Dumb devices made smart by HomePods listening to your home

Cupertino, April 23, 2020

A combined research team from Apple and Carnegie Mellon University showed stupid devices made smart. They created a demonstration video (below) to accompany an academic paper.

Rather than any device you have to be smart, the approach proposes that something like a HomePod be trained to solve what is happening in the house ...

The paper was co-authored by two researchers from each organization. TechCrunch explains the idea behind it.

The system, called Listen Learner, is based on recognizing acoustic activity to allow a smart device, such as a speaker equipped with a microphone, to interpret events that take place in its environment through a supervised learning process. manual labeling done through interactions with a single user - such as the speaker asking a person “what was that sound?” after hearing the noise long enough to classify in a cluster.
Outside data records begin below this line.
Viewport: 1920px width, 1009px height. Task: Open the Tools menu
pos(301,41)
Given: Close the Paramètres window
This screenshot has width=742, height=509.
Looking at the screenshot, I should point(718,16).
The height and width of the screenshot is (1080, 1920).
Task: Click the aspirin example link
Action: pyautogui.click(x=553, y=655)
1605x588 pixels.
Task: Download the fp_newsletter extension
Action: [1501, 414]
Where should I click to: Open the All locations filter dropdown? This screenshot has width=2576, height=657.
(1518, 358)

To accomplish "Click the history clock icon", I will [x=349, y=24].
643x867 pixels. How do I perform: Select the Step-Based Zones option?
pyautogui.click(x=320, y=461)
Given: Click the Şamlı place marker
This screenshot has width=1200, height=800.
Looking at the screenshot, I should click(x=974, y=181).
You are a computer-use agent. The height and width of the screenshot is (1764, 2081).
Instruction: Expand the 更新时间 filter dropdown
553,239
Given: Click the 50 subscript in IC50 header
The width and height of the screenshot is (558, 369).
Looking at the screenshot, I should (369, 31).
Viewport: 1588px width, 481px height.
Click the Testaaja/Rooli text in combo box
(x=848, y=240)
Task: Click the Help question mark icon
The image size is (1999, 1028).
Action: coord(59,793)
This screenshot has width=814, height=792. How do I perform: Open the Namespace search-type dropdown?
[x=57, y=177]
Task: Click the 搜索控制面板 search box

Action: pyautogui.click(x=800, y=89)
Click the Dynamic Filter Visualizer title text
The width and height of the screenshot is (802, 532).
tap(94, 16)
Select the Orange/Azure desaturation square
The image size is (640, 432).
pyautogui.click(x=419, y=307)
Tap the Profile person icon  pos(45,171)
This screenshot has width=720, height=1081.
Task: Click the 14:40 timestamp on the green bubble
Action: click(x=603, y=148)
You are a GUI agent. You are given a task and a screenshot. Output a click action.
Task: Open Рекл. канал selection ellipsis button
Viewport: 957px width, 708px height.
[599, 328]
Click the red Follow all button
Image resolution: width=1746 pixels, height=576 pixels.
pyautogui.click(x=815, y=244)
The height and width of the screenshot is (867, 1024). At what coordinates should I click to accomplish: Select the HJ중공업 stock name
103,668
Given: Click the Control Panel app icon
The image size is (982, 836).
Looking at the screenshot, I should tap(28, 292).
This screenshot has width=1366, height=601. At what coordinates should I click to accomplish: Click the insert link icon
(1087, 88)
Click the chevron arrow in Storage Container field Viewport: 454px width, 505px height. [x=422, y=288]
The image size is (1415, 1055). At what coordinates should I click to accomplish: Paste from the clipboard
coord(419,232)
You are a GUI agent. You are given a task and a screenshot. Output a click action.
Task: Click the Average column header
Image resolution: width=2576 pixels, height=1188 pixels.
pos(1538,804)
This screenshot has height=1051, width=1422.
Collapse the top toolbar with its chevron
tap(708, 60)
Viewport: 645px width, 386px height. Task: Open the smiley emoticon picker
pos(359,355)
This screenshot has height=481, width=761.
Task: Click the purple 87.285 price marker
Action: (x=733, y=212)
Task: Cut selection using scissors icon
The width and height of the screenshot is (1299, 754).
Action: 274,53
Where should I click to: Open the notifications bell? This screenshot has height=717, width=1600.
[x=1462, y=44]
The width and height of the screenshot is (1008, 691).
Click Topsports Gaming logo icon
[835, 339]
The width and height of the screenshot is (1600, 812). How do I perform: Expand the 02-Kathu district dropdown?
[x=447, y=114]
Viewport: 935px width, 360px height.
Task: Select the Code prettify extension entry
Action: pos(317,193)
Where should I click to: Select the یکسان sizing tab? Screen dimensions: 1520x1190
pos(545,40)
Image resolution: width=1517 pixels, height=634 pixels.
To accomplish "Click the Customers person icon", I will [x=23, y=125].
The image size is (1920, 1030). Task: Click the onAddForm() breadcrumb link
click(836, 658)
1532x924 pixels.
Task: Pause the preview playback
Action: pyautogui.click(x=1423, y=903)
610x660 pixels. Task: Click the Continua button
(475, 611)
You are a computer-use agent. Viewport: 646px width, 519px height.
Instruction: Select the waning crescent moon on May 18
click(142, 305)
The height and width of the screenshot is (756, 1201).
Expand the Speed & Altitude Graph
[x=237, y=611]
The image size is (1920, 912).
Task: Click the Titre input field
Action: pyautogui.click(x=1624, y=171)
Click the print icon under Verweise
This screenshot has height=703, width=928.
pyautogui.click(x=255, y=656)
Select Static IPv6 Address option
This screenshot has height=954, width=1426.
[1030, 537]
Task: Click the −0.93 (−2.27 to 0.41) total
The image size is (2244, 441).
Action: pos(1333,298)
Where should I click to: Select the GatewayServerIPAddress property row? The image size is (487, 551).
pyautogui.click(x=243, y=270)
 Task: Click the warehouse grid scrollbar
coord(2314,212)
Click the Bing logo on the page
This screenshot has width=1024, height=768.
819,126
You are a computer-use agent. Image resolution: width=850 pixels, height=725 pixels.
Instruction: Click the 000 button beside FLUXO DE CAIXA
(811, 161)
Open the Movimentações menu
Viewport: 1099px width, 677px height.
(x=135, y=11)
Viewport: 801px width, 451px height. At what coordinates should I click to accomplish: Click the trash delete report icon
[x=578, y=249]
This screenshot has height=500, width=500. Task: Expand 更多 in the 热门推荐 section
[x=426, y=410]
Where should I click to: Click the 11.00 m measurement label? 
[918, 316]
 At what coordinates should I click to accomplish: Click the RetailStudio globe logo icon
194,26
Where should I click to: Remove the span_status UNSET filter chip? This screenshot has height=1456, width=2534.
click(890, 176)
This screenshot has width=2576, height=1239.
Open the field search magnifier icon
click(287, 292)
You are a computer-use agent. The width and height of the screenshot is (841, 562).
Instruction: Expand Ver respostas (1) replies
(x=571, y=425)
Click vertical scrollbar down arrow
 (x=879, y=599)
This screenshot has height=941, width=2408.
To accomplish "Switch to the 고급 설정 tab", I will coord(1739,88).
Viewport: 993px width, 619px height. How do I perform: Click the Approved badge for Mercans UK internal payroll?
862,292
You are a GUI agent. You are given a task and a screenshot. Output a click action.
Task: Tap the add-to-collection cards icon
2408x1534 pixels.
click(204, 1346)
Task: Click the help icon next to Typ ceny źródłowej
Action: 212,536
A general pre-trained model can also be connected to allow the system to get an initial idea of ​​what an acoustic cluster can mean. So, the interaction with the user may be less open, the system may ask a question such as "was it a tap?" - requiring only a yes / no answer from the person in the room.

What does this bring you? A concept video shows the example of the smart speaker that recognizes the ping of a regular microwave oven and warns the user that their food is ready. This way, you don't have to replace existing devices with expensive smart ones, but rather let your HomePod or similar device solve what's going on to warn you.

Another proven example is the recognition of a knock on the door.

It's fun to think of other applications for this, and some of them happened to me quickly.

An example is running a bath. If HomePod can recognize the sound of the bathroom starting to work, then the tap is off, it can find out how long the bathroom should work and warn us if we forget to turn off the tap.

Another thing would be to recognize the members of the household in their footsteps, triggering personalized actions when they return home. You don't need a smart camera system with face recognition, just a HomePod that listens to their distinctive steps.

Watch the video below and please share your own ideas for their smart devices in the comments.